There are a lot of particulars cited in the longer article itself. I recommend that you take a look. And also at the comments that follow.For generations in this country, there has been a sort of a gentleman's agreement in terms of what constituted professional behavior among journalists. And there has been a sense of shame when members crossed those lines into unprofessional behavior. Bosses chastened those employees, people were fired, and ethics panels were summarily convened to make certain the transgressions didn't happen again. Fox News, though, has walked away from all of that. And guess what? The rest of the press hasn't said boo.
That's been the sad case for years. (Playing dumb about Fox News' partisan pursuits now qualifies as a Beltway intramural sport.) Indeed, the loophole, or the caveat, to journalism's gentleman's agreement has always been that the guidelines were voluntary and self-policing. There was no governing body, either within journalism or without, that regulated the product. The only collective deterrent from producing bad journalism, aside from rather lax U.S. libel laws, is a collective sense of shame, a shared feeling that making a factual error -- or worse, purposefully pushing false information under the guise of journalism -- was both unprofessional and unacceptable.

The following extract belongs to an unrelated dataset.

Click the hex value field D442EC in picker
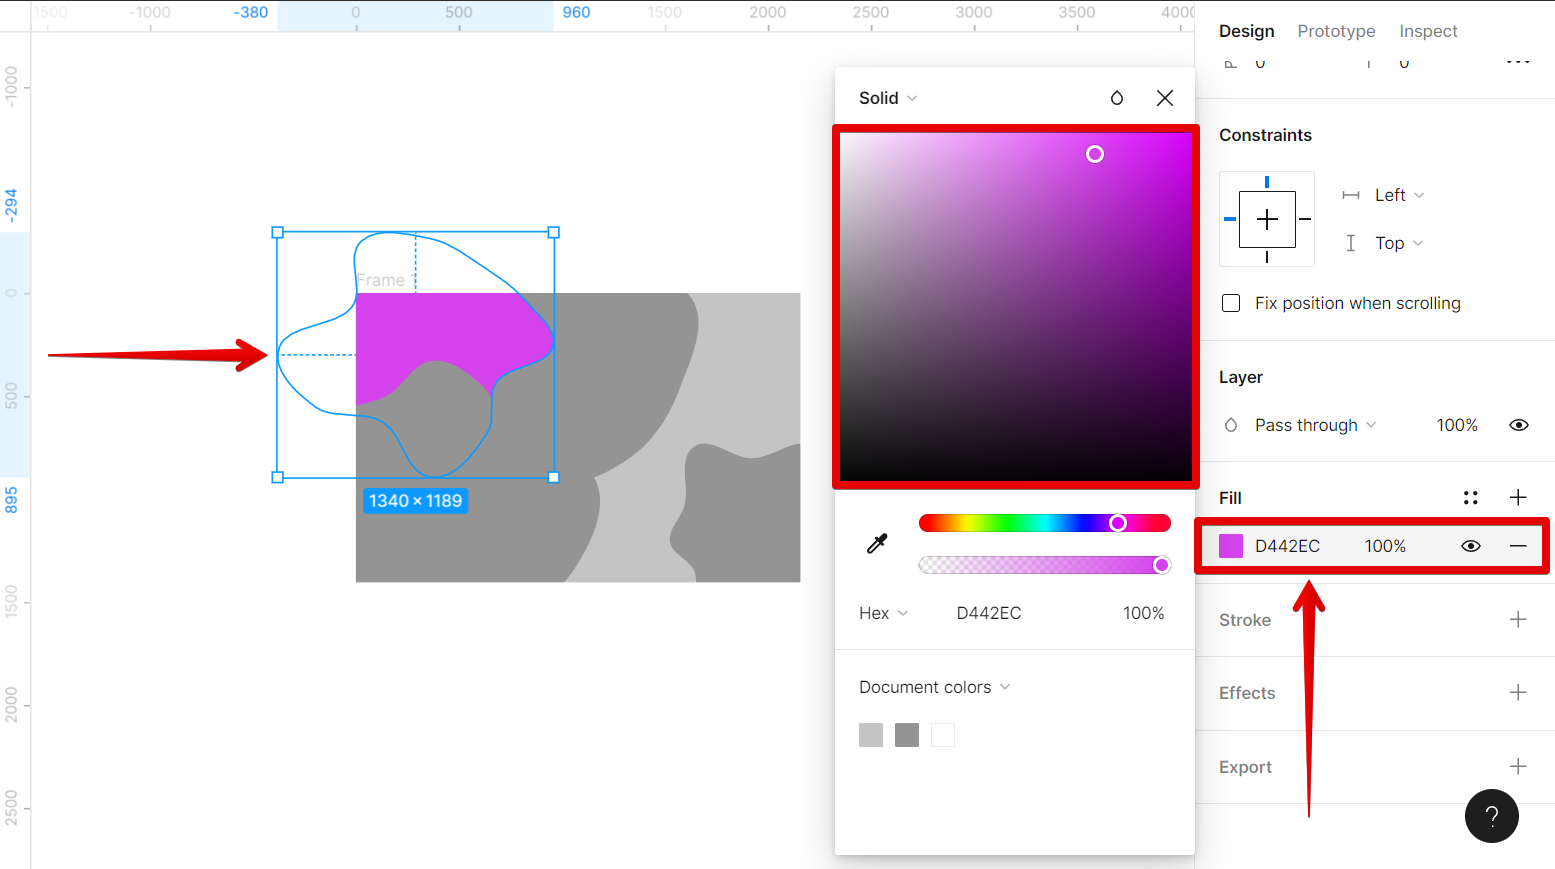 pos(989,613)

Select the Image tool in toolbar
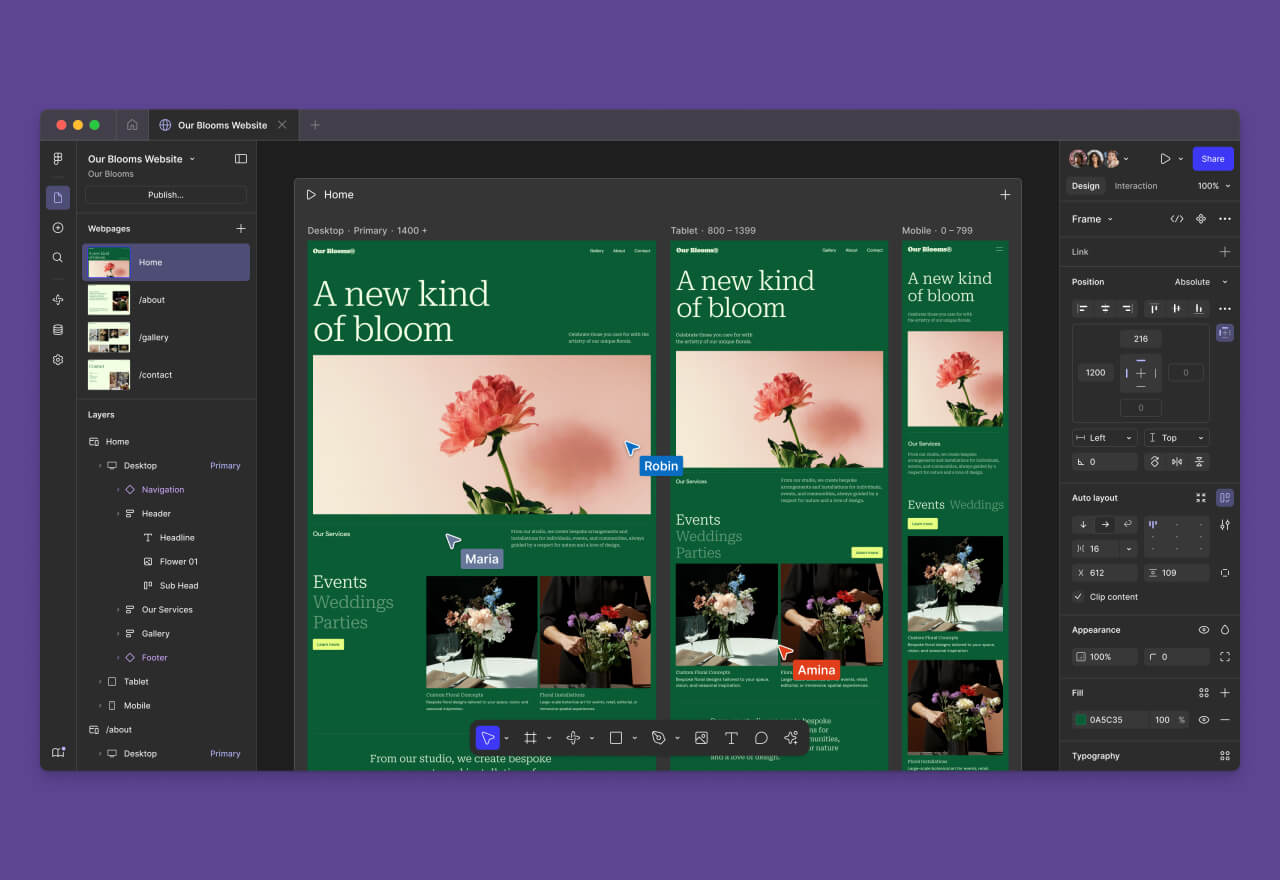tap(701, 738)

But clearly, Fox News does not share that sense of shame, because it's not part of the larger journalism brotherhood. Fox News doesn't feel like rules such as fairness, accuracy, neutrality, and independence apply, which is obvious since Fox News breaks those rules with stunning regularity. In fact, its programming day seems designed to break the traditional rules ad nauseam. That's what it's built to do. And if nothing else, Fox News is ruthlessly efficient.